Страница 33 из 69
Моравец снова раскрыл уже закрытую было папку и начал искать глазами нужное место.
— Вот …группы, которые будут направлены сюда, снабжайте как следует деньгами и одеждой. Очень удобен небольшой пистолет, может оказаться полезным портфель, который здесь купить трудно. Яд необходимо помещать в более удобную (меньших размеров) ампулу. Группы, по возможности, выбрасывайте вне района их будущего действия. Это затруднит немецким органам безопасности их обнаружение… Наибольшие сложности здесь возникают с получением работы. Без трудовой книжки, которая используется здесь наравне с паспортом, никого на работу не принимают. Направляют на биржу труда. Особенно опасна трудовая повинность в весенние месяцы. Обеспечивая работой и трудовыми книжками большое число лиц (из нелегальных сотрудников), мы подвергаем опасности провала всю систему. Поэтому считаю целесообразным использование возможно большего числа лиц из местного населения и сокращение до минимума появления новых людей.
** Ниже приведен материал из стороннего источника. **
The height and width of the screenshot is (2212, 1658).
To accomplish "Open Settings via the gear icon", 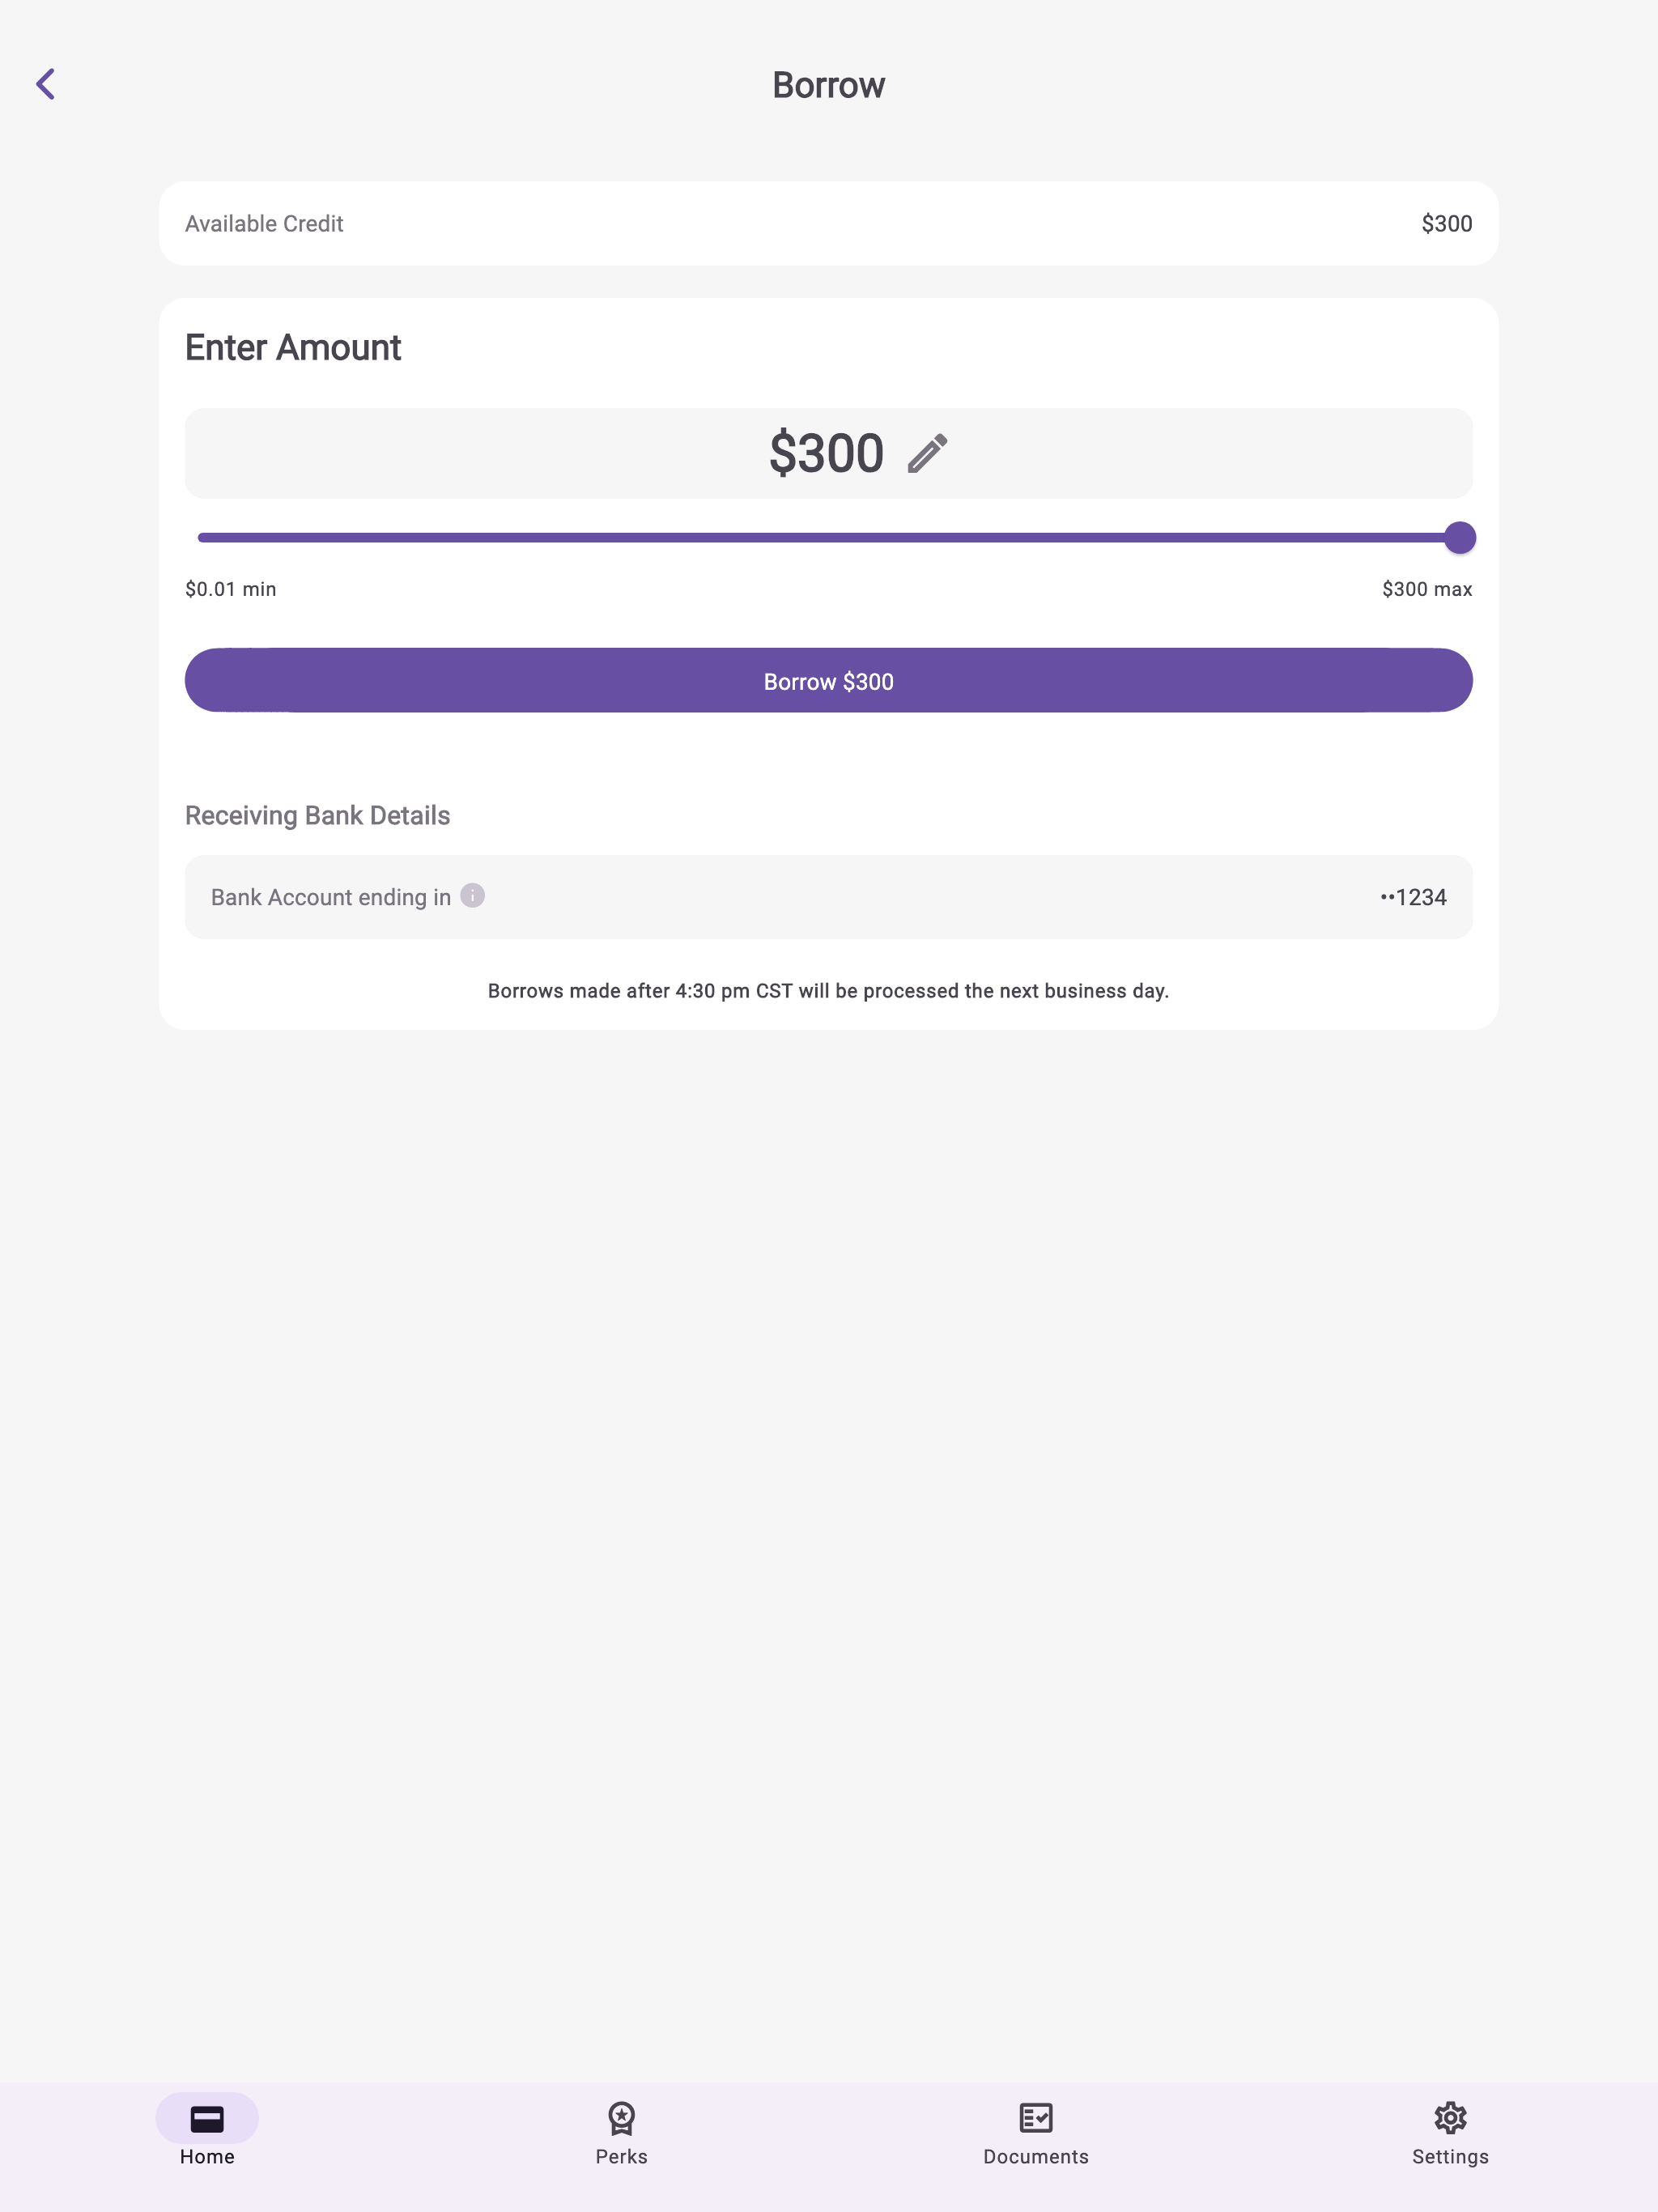I will click(1451, 2117).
— Очень хорошо, — согласился Бенеш, — но ведь здесь ни слова не говорится о том, что не надо вообще забрасывать новых людей. И что это за трудовые книжки? Нам надо наших парашютистов тоже снабжать ими.
— Я уже запросил образцы трудовых книжек по своим каналам, — заверил его Моравец, — Но это займет время.
— Короче говоря, готовьте новые группы, — распорядился президент Бенеш, — Их заброска может затянуться, так же, как это было с группами «Сильвер» и «Антропоид».
— Слушаюсь, — только и ответил Моравец.
Прага, 27 февраля 1942 года
В кабинет Абендшена вошел Тюммель и не без ехидства отрапортовал:
— Герр гауптштурмфюрер, майор Тюммель по вашему приказанию прибыл.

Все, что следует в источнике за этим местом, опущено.